Top of MATERIAL TO PROCESS

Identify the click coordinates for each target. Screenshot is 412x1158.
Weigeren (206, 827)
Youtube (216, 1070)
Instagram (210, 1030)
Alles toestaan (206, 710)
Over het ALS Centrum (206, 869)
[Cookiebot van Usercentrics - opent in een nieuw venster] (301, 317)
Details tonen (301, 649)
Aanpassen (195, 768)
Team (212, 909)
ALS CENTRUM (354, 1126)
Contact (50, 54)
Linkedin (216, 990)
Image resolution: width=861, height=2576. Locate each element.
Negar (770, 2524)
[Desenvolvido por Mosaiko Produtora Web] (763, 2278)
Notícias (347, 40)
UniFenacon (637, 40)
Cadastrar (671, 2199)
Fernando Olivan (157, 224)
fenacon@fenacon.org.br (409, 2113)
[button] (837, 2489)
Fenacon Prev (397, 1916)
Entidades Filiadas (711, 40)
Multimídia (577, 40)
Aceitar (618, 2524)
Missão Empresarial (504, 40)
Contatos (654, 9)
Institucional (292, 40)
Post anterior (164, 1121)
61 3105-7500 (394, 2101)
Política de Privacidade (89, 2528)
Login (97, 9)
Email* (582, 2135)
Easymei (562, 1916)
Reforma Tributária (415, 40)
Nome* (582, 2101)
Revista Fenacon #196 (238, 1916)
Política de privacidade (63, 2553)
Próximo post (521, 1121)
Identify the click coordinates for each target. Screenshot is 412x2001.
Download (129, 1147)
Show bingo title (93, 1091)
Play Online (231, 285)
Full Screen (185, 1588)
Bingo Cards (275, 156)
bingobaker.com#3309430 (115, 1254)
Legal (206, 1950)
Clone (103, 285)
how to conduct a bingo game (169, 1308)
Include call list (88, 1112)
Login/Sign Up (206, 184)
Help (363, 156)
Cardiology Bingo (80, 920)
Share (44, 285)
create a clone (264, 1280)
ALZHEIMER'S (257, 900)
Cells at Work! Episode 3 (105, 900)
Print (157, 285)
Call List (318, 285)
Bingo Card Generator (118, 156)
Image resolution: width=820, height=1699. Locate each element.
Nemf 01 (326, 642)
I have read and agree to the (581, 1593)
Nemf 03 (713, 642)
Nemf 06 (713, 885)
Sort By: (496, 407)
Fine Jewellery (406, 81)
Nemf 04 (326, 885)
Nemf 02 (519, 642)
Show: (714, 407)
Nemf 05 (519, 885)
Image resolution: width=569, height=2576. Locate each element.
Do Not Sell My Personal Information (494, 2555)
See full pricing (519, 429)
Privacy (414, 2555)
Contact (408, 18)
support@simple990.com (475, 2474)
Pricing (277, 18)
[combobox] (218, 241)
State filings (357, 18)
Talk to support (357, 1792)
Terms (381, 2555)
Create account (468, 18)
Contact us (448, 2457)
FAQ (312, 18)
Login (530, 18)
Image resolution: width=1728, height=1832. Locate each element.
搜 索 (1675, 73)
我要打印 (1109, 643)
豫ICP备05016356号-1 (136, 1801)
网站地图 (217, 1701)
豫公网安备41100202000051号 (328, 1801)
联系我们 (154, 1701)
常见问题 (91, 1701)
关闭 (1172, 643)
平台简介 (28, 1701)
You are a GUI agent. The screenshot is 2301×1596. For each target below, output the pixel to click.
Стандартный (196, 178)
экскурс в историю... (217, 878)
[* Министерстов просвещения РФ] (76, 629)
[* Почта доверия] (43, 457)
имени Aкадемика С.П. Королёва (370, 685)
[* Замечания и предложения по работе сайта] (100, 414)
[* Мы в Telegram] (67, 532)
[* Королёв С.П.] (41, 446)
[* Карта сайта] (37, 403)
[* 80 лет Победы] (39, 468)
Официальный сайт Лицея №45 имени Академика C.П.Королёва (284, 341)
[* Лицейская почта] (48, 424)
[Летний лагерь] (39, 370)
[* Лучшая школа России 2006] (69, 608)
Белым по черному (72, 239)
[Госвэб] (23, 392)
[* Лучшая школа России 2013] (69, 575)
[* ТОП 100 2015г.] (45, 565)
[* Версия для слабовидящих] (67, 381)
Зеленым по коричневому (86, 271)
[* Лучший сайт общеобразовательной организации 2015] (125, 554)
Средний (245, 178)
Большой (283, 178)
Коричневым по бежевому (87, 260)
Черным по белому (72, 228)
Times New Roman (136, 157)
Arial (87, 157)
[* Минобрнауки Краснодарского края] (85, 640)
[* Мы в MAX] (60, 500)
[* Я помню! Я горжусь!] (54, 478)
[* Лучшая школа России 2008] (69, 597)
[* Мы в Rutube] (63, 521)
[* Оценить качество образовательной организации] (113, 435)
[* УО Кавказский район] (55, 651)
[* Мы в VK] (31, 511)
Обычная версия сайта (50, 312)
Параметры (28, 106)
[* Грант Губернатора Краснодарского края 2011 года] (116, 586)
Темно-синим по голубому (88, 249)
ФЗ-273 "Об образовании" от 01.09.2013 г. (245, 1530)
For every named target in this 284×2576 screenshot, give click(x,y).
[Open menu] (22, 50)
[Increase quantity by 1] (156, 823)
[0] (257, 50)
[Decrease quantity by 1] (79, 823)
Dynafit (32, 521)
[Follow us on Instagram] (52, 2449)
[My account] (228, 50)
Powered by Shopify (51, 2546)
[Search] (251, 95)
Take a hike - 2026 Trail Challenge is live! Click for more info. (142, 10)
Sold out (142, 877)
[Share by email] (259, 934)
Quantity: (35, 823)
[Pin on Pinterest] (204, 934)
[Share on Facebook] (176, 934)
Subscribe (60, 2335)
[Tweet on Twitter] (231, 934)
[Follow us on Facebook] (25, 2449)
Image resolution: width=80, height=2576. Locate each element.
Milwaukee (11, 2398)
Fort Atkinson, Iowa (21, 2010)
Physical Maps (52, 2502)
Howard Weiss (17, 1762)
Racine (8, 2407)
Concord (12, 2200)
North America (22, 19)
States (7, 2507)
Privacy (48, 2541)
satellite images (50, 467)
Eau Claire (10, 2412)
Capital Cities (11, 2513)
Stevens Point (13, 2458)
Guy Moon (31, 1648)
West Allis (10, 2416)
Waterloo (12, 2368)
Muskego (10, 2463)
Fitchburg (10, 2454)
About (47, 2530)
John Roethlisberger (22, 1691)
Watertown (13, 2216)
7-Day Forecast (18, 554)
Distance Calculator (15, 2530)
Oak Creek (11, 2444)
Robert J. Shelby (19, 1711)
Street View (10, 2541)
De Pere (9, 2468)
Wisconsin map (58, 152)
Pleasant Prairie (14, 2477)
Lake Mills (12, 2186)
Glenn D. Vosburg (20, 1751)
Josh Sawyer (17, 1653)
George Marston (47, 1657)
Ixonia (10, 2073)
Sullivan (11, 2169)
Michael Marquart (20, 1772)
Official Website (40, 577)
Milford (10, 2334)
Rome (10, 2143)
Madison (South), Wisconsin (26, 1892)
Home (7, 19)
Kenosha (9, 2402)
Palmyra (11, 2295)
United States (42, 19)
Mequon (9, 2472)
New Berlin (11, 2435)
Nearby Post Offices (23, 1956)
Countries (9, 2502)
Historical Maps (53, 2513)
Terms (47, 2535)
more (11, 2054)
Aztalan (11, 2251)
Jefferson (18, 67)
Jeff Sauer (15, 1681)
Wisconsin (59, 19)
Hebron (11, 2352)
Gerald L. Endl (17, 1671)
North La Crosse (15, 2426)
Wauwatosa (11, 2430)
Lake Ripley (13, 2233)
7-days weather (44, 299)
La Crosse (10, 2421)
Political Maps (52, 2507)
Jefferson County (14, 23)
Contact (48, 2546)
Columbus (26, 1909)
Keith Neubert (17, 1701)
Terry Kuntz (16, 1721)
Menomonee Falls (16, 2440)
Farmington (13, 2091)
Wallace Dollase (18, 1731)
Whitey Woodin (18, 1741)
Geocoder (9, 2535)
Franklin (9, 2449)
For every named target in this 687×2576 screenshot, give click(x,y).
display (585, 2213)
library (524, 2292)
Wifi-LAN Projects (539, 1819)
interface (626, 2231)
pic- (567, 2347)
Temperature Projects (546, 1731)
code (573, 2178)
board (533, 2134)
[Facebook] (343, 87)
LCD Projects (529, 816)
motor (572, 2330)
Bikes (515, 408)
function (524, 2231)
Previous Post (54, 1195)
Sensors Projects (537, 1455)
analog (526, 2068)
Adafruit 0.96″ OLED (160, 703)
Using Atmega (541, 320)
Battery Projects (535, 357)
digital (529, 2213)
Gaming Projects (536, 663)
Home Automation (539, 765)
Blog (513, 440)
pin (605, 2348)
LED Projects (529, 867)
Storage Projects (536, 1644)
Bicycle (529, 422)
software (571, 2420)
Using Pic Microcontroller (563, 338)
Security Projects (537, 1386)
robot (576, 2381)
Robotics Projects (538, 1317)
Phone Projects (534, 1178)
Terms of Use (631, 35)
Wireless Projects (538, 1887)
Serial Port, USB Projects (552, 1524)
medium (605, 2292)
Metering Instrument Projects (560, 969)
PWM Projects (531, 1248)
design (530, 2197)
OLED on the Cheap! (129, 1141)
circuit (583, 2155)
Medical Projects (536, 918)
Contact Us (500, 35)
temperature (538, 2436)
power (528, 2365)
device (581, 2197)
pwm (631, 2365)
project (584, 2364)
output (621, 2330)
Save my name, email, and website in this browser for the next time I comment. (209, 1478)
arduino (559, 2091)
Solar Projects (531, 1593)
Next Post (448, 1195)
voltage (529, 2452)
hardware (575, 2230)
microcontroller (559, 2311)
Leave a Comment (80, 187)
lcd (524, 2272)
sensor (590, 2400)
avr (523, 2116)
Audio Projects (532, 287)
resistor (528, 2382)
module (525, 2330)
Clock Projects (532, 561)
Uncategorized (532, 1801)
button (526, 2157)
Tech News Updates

Bottom of MATERIAL TO PROCESS

• WORK REQUEST:
Final part of the records: return the line that contains "circuit (583, 2155)" and every line after it, exactly, with no other lines added.

• EXERCISE ANSWER:
circuit (583, 2155)
Medical Projects (536, 918)
Contact Us (500, 35)
temperature (538, 2436)
power (528, 2365)
device (581, 2197)
pwm (631, 2365)
project (584, 2364)
output (621, 2330)
Save my name, email, and website in this browser for the next time I comment. (209, 1478)
arduino (559, 2091)
Solar Projects (531, 1593)
Next Post (448, 1195)
voltage (529, 2452)
hardware (575, 2230)
microcontroller (559, 2311)
Leave a Comment (80, 187)
lcd (524, 2272)
sensor (590, 2400)
avr (523, 2116)
Audio Projects (532, 287)
resistor (528, 2382)
module (525, 2330)
Clock Projects (532, 561)
Uncategorized (532, 1801)
button (526, 2157)
Tech News Updates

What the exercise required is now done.